A time-adaptive algorithm for pressure dominated flows: a heuristic estimator
Ivan Prusak, Davide Torlo, Monica Nonino, Gianluigi Rozza
TL;DR
The paper addresses the challenge of efficiently solving pressure-dominated CFD and FSI problems where rapid pressure transients are poorly captured by traditional time-adaptive schemes. It introduces a time-adaptive algorithm based on a temporal error estimator that exploits the difference between BDF$2$ and BDF$3$ implicit solutions, augmented by a linear-implicit (LI) correction that uses a one-step Newton update to avoid solving the full BDF$3$ system.
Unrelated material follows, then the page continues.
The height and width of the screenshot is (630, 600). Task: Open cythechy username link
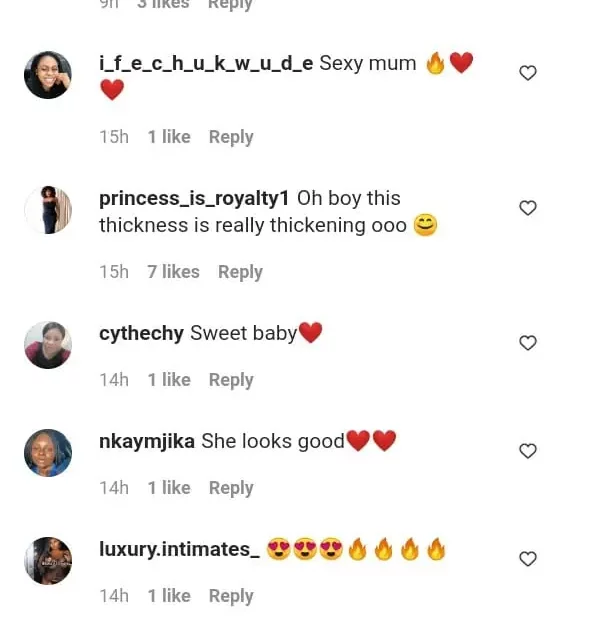[141, 333]
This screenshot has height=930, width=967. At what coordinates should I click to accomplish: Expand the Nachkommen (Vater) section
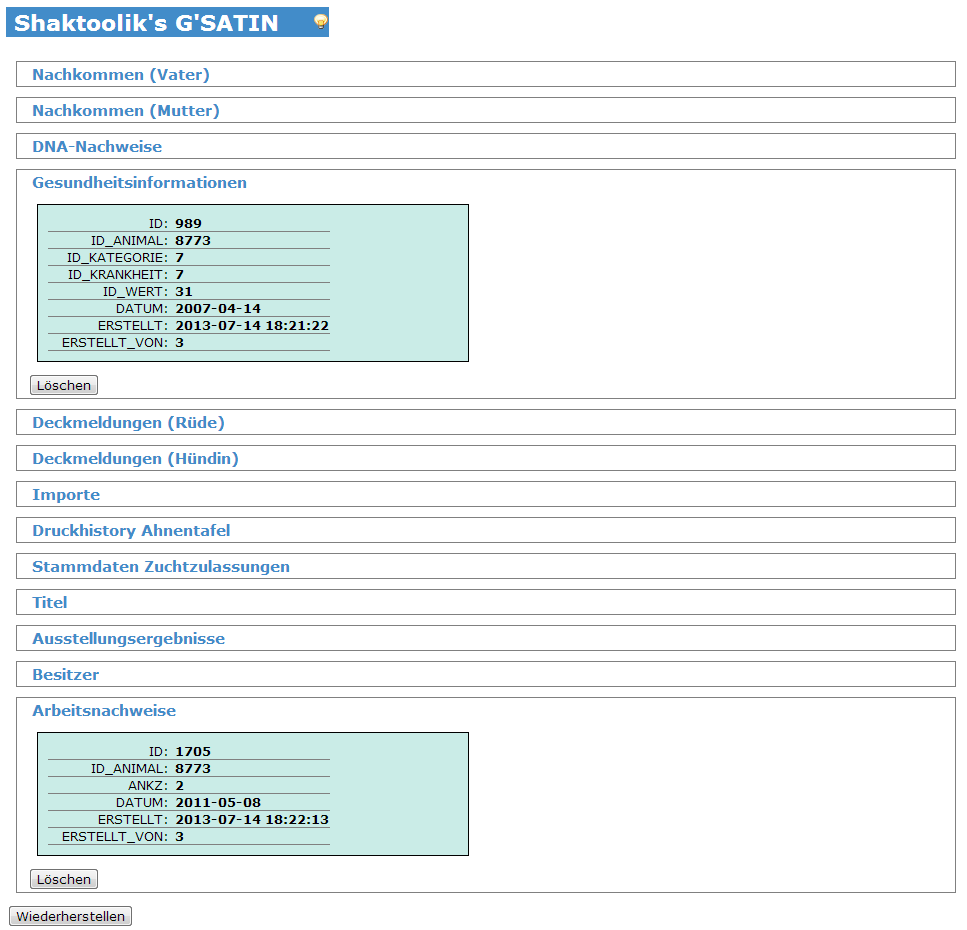point(121,75)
The step-size control combines a predictor with a tolerance-based update $\\Delta_t^*$ via $\\kappa^*=(\\varepsilon/est_{n+1})^{1/(q+1)}$ and a convex combination to form $\\Delta_t^{n+1}=\\alpha_0\\Delta_t^n+\\alpha_1\\Delta_t^*$, with $q=2$ and $(\\alpha_0,\\alpha_1)=(0.3,0.7)$. Numerical validation on a BFS backward-facing step at $\\Re=300$ and a 2D haemodynamics FSI benchmark shows accurate error control and meaningful computational savings, with the LI estimator delivering equivalent accuracy to the full implicit estimator at a substantially reduced cost.
Abstract
This work aims to introduce a heuristic timestep-adaptive algorithm for Computational Fluid Dynamics (CFD) and Fluid-Structure Interaction (FSI) problems where the flow is dominated by the pressure. In such scenarios, many time-adaptive algorithms based on the interplay of implicit and explicit time schemes fail to capture the fast transient dynamics of pressure fields. We present an algorithm that relies on a temporal error estimator using Backward Differentiation Formulae (BDF$k$) of order $k=2,3$. Specifically, we demonstrate that the implicit BDF$3$ solution can be well approximated by applying a single Newton-type nonlinear solver correction to the implicit BDF$2$ solution. The difference between these solutions determines our adaptive temporal error estimator. The effectiveness of our approach is confirmed by numerical experiments conducted on a backward-facing step flow CFD test case with Reynolds number $300$ and on a two-dimensional haemodynamics FSI benchmark.